OBJECTIVE: Kruppel Like Factor 15 (KLF15) has recently been shown to be critical for activation of proinflammatory processes in vascular smooth muscle and atherogenesis. Although KLF15 is abundantly expressed in vascular endothelium there is a significant lack of knowledge regarding the role of KLF15 in the regulation of vascular endothelial function. Here we tested the hypothesis that KLF15 is a critical regulator of Arg2 transcription in hypoxia exposed human pulmonary microvascular endothelial cells (HPMEC) and that it plays critical role in pathogenesis of pulmonary hypertension (PHTN).

DESIGN AND METHOD: Overexpression and Knockdown of KLF15 in HPMEC was acheived by transducing cells by adenoviruses encoding KLF15 cDNA and shRNA respectively. Pulmonary endothelial dysfunction was assessed by determining a. Nitric Oxide release by Siever's NO analyzer, b. superoxide production by luminol based chemiluminescence and c. acetylcholine dependent pulmonary artery relaxation measured by wire-myography. Interaction between Arg2 promoter and KLF15 was determined by Chromatin immunoprecipitation.

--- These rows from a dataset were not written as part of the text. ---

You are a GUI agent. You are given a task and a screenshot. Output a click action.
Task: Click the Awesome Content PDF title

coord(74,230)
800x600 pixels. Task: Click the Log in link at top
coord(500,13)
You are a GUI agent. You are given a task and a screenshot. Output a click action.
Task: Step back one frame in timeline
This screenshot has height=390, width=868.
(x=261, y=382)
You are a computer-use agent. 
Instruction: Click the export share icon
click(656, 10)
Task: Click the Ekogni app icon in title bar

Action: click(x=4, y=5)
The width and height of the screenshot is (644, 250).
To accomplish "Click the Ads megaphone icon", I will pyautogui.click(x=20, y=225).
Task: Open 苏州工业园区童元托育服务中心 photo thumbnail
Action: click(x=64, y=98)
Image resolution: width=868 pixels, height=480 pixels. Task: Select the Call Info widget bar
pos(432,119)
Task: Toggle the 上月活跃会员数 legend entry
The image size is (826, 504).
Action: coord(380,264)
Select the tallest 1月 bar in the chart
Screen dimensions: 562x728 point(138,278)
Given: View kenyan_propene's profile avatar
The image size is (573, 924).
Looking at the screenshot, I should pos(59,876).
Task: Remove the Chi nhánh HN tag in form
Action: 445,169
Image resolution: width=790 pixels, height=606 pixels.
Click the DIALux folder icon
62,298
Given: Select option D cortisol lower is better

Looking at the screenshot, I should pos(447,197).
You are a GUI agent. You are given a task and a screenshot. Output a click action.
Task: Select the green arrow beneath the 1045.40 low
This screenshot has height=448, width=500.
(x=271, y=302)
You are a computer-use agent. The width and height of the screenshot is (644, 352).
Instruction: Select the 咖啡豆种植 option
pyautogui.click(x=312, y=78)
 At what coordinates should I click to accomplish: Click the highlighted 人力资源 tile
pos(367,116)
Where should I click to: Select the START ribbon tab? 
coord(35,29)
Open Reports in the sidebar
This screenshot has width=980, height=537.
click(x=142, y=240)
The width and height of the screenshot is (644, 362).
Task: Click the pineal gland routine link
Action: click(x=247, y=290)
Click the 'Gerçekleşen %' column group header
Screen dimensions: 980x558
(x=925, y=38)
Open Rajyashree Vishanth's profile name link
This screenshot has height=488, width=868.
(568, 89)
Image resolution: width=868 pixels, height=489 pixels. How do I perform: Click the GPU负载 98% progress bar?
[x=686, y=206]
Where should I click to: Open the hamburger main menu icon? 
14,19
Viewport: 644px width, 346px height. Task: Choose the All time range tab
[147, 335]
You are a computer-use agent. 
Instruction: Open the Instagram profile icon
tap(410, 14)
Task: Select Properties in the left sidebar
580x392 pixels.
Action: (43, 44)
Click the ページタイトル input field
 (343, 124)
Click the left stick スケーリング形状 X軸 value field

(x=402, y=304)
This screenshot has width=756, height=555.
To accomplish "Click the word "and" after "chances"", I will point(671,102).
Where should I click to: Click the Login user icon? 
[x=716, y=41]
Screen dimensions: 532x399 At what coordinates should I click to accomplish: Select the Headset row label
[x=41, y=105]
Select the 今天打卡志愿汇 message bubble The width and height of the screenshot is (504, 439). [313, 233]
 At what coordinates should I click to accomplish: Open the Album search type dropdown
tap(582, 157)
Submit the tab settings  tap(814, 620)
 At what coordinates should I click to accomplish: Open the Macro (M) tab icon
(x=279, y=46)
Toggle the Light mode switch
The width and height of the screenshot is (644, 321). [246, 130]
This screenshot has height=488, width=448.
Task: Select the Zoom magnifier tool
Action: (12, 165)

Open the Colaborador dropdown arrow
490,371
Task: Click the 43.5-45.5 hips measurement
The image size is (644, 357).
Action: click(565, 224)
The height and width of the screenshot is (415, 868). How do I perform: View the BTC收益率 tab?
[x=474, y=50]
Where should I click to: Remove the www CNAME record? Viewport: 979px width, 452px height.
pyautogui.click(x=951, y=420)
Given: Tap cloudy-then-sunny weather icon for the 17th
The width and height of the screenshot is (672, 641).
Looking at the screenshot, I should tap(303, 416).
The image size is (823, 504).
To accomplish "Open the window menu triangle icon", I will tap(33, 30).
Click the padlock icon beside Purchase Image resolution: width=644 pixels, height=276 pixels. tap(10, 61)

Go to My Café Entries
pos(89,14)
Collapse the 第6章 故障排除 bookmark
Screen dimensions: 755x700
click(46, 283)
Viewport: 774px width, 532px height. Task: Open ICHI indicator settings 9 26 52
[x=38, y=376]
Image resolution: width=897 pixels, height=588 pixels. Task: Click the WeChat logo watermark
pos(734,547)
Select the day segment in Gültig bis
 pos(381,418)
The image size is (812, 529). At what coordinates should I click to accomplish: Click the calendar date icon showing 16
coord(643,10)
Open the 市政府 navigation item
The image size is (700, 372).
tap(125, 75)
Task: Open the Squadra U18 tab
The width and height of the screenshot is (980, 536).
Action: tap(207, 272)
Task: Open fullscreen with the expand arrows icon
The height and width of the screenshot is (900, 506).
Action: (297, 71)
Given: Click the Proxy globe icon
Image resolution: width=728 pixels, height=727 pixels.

RESULTS: Increased expression of KLF15 in human pulmonary microvascular endothelial cells (HPMEC) and in rat pulmonary arteries decreased Arg2 mRNA, protein, and activity. HPMECs exposed to 48 hours of hypoxia, a potent stimulus for PHTN, exhibited a robust increase in Arg2 protein and mRNA expression and a reciprocal decrease in KLF15 protein levels that remain sustained after 24 hours of reoxygenation. ChIP assay indicated direct binding of KLF15 to the Arg2 promoter, which was relieved when HPMEC were exposed to hypoxia, Finally, overexpression of KLF15 reversed hypoxia-induced augmentation of arginase activity and decrements in Nitric Oxide production in HPMEC, and also reversed hypoxia-induced endothelial dysfunction in isolated rat pulmonary artery rings.

CONCLUSIONS: KLF15 is a critical regulator and repressor of endothelial Arg2 expression, and thereby, NO and pulmonary endothelial function. Overexpression or activation of KLF15 may represent novel therapeutic strategies for pulmonary hypertension.